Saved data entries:

┌──

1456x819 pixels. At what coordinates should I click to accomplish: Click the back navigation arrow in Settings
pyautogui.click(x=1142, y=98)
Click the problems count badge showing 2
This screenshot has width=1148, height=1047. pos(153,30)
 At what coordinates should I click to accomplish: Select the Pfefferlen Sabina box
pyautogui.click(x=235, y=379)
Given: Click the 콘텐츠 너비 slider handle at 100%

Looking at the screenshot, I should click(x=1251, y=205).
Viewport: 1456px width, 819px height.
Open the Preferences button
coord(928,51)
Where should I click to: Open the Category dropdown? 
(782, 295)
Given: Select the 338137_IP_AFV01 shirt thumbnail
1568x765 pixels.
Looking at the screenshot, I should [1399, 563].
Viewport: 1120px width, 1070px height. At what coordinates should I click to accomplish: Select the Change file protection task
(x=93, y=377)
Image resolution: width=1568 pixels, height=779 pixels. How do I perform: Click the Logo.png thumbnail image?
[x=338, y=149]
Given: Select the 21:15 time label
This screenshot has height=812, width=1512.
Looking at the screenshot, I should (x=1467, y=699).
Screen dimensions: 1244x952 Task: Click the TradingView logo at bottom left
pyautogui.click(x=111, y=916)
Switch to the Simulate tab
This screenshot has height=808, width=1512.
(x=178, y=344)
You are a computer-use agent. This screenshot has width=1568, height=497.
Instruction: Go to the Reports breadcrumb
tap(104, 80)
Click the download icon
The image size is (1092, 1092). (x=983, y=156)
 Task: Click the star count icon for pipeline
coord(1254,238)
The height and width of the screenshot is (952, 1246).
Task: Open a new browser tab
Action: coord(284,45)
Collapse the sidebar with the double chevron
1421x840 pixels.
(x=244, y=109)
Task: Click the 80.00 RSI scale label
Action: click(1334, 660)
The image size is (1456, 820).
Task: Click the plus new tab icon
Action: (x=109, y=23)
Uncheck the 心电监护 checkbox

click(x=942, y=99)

└──

Beginning at the line where "Given: Click the 콘텐츠 너비 slider handle at 100%" appears, extract each line through the end of the data above; keep them exact and include nothing else.

Given: Click the 콘텐츠 너비 slider handle at 100%

Looking at the screenshot, I should click(x=1251, y=205).
Viewport: 1456px width, 819px height.
Open the Preferences button
coord(928,51)
Where should I click to: Open the Category dropdown? 
(782, 295)
Given: Select the 338137_IP_AFV01 shirt thumbnail
1568x765 pixels.
Looking at the screenshot, I should [1399, 563].
Viewport: 1120px width, 1070px height. At what coordinates should I click to accomplish: Select the Change file protection task
(x=93, y=377)
Image resolution: width=1568 pixels, height=779 pixels. How do I perform: Click the Logo.png thumbnail image?
[x=338, y=149]
Given: Select the 21:15 time label
This screenshot has height=812, width=1512.
Looking at the screenshot, I should (x=1467, y=699).
Screen dimensions: 1244x952 Task: Click the TradingView logo at bottom left
pyautogui.click(x=111, y=916)
Switch to the Simulate tab
This screenshot has height=808, width=1512.
(x=178, y=344)
You are a computer-use agent. This screenshot has width=1568, height=497.
Instruction: Go to the Reports breadcrumb
tap(104, 80)
Click the download icon
The image size is (1092, 1092). (x=983, y=156)
 Task: Click the star count icon for pipeline
coord(1254,238)
The height and width of the screenshot is (952, 1246).
Task: Open a new browser tab
Action: coord(284,45)
Collapse the sidebar with the double chevron
1421x840 pixels.
(x=244, y=109)
Task: Click the 80.00 RSI scale label
Action: click(1334, 660)
The image size is (1456, 820).
Task: Click the plus new tab icon
Action: (x=109, y=23)
Uncheck the 心电监护 checkbox

click(x=942, y=99)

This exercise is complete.